◆ **Obiettivo 1**
Nel testo sugli scandali del CSM, in che data è stata emessa la sentenza delle Sezioni Unite della Corte di Cassazione che ha radiato Luca Palamara?
◆ **Obiettivo 2**
Trascrivi fedelmente il passo del testo sugli scandali del CSM che va da "Curioso, però, e" fino a "in tutto questo?".
◆ **Obiettivo 3**
Prosegui il testo sugli scandali del CSM scrivendo il seguito dopo l'ultima frase riportata.

◆ **Blocco di testo**
▼
E infine: “ GLI SCANDALI IN CONSIGLIO SUPERIORE DELLA MAGISTRATURA Va detto che la magistratura ha messo del suo nel dirigere la sfiducia soprattutto nel cosiddetto caso Palamara che ha acceso un potente riflettore sulle storture connesse alle procedure di nomina, al Consiglio superiore della magistratura, delle posizioni apicali degli uffici giudiziari.
Curioso, però, e non senza contraddizioni, il fatto che sia proprio la parte politica che meno si fida della magistratura nel suo insieme a dare maggiormente credito alle opinioni – non necessariamente disinteressate - di chi ha mostrato nello scandalo del Csm comportamenti censurabili fino alla radiazione dall’ordine giudiziario in conseguenza di un processo penale concluso con patteggiamento. “
Come non rimanere sorpresi della collaborazione, nella stesura di un libro di denuncia del preteso malcostume giudiziario, tra il giornalista Sallusti, noto “fustigatore” delle “toghe rosse”, ma anche tutt’altro che “rosse” come Davigo e l’ex presidente dell’ANM Luca Palamara, addirittura radiato definitivamente dall’ordine giudiziario, con la sentenza delle Sezioni Unite della Corte di Cassazione del 4 agosto 2021. Ma come? Che logica c’è in tutto questo?
Non ho mai conosciuto personalmente Luca Palamara, ma mi basta richiamare una frase agghiacciante che, di fronte alle obiezioni del Procuratore Capo di Viterbo Paolo Auriemma, a proposito del processo “Open Arms” a carico di Matteo Salvini, così espresse: “ Mi dispiace dover dire che non vedo dove veramente Salvini stia sbagliando. Illegittimamente si cerca di entrare in Italia ed il ministro dell’interno interviene perché questo non avvenga”. Di fronte a tale obiezione, ripeto, il Dr. Auriemma si sente rispondere dal collega Palamara: “No, hai ragione. Ma ora bisogna attaccarlo”.
▲
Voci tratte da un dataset
▼
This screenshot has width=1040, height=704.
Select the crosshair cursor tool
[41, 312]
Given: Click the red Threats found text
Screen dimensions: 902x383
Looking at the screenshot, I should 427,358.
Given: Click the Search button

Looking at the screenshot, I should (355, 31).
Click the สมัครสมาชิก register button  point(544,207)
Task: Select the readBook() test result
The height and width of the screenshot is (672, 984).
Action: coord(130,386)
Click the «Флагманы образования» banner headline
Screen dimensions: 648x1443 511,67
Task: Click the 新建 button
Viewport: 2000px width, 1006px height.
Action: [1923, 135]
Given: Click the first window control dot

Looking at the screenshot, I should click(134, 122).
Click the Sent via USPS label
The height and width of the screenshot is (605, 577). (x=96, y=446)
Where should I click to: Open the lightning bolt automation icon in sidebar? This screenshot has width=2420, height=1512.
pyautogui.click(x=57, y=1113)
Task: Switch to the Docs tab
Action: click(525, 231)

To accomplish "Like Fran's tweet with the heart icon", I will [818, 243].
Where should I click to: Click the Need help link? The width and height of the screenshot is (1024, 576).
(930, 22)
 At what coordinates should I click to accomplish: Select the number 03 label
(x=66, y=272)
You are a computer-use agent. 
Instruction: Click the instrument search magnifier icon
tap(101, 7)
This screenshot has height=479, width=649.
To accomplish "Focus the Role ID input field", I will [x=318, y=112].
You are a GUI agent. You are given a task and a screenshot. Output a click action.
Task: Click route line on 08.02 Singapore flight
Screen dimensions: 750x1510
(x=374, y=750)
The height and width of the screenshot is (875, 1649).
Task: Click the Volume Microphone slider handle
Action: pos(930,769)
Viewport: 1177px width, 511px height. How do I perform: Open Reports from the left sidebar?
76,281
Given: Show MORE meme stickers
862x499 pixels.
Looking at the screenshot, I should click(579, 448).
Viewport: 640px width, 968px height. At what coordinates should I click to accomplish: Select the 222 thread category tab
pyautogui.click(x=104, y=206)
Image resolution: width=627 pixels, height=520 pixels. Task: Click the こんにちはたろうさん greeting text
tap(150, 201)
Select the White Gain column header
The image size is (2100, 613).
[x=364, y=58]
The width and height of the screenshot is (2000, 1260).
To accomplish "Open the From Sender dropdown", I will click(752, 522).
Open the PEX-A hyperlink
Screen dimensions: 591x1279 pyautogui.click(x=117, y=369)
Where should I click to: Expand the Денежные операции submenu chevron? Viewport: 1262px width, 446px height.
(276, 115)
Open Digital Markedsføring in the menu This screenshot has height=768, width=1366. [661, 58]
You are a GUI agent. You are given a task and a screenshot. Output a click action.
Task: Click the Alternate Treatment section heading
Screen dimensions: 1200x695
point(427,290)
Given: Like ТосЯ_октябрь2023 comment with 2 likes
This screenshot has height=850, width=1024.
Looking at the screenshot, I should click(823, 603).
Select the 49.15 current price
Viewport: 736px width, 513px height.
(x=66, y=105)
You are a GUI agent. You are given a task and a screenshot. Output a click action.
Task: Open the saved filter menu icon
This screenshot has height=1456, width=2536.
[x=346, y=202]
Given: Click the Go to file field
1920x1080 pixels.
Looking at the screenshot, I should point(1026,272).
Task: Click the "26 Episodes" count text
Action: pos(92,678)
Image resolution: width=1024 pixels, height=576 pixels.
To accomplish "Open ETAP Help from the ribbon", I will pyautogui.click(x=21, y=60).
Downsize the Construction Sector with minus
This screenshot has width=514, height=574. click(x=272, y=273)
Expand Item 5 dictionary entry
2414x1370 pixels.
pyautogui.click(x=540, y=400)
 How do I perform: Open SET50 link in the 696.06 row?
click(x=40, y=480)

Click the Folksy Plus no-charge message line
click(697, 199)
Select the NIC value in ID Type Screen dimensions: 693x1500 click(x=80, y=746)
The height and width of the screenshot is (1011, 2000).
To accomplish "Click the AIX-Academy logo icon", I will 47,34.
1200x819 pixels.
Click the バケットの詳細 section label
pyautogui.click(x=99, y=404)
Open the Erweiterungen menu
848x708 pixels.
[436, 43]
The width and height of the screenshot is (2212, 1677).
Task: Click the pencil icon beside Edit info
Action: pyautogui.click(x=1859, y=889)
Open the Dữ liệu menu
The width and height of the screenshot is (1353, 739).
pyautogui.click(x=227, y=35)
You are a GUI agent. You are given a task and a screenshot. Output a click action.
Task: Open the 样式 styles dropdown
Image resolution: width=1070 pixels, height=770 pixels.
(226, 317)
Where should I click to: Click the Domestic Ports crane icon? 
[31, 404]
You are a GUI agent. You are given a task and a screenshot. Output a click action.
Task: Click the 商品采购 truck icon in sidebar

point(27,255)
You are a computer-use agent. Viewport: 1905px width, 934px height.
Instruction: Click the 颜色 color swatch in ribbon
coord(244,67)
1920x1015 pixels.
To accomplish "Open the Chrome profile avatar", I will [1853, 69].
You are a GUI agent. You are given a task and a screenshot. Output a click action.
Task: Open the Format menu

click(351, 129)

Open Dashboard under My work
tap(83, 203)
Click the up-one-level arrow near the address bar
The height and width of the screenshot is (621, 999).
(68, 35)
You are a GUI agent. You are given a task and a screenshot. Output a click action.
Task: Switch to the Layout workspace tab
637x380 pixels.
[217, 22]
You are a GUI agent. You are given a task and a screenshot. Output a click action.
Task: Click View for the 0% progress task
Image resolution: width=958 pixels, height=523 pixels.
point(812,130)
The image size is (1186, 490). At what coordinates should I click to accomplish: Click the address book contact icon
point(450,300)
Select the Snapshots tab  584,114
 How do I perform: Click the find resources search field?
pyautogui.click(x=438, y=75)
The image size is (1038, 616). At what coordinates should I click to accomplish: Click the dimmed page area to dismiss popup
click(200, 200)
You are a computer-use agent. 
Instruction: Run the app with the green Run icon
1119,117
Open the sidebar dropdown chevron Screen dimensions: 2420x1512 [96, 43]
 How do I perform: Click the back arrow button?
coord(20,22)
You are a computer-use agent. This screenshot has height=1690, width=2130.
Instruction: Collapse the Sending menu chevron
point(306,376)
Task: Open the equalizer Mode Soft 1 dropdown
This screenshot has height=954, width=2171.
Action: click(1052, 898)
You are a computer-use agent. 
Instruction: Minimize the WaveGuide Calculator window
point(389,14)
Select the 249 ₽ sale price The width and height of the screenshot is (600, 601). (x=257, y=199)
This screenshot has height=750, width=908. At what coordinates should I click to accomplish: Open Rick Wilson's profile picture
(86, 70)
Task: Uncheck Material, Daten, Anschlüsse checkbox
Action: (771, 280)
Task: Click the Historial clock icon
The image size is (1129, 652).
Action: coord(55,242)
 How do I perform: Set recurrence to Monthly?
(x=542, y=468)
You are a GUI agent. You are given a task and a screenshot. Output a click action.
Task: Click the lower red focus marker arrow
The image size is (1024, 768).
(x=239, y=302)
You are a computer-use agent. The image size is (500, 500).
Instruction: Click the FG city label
▲
◆ **Soluzione 1**
Il 4 agosto 2021.

◆ **Soluzione 2**
Curioso, però, e non senza contraddizioni, il fatto che sia proprio la parte politica che meno si fida della magistratura nel suo insieme a dare maggiormente credito alle opinioni – non necessariamente disinteressate - di chi ha mostrato nello scandalo del Csm comportamenti censurabili fino alla radiazione dall’ordine giudiziario in conseguenza di un processo penale concluso con patteggiamento. “
Come non rimanere sorpresi della collaborazione, nella stesura di un libro di denuncia del preteso malcostume giudiziario, tra il giornalista Sallusti, noto “fustigatore” delle “toghe rosse”, ma anche tutt’altro che “rosse” come Davigo e l’ex presidente dell’ANM Luca Palamara, addirittura radiato definitivamente dall’ordine giudiziario, con la sentenza delle Sezioni Unite della Corte di Cassazione del 4 agosto 2021. Ma come? Che logica c’è in tutto questo?

◆ **Soluzione 3**
Palamara, in quel momento, aveva importanti incarichi associativi ma, soprattutto, era membro del CSM.
E ora, di fronte alla radiazione, questo personaggio viene arruolato dal partito “garantista” e Sallusti lo chiama per scrivere con lui un libro sul malcostume della Giustizia e, se avessi fatto io una cosa del genere, forse, per la vergogna non mi sarei fatto vedere fuori di casa.
Io, una cosa del genere, non l’ho mai né fatta né pensata.
Magistrati e politica, chi li denigra e chi li corteggia
È figlia di quell’epoca la stagione che avvelena i pozzi del dibattito pubblico e che tuttora rende difficile discutere di questioni e di riforme giudiziarie nel merito.
La separazione delle carriere, da allora ciclicamente riproposta, per esempio, è una questione tecnica che ne nasconde una politica: non sposterà di una virgola l’immensa questione dell’inefficienza della giustizia né l’annoso problema della lunghezza dei processi, ma continua a essere agitata come la riforma delle riforme.
Il combinato disposto tra le disfunzionalità del sistema giudiziario (che ha una serie di concause, compresa una farraginosa produzione legislativa) e la sistematica denigrazione della magistratura, intanto, ha finito per amplificare la sfiducia dei cittadini nella giustizia.”

  
Tornando alla vicenda Palamara, così Famiglia Cristiana: “va detto che la magistratura ha messo del suo nel dirigere la sfiducia soprattutto nel cosiddetto caso Palamara che ha acceso un potente riflettore sulle storture connesse alle procedure di nomina, al Consiglio superiore della magistratura, delle posizioni apicali degli uffici giudiziari.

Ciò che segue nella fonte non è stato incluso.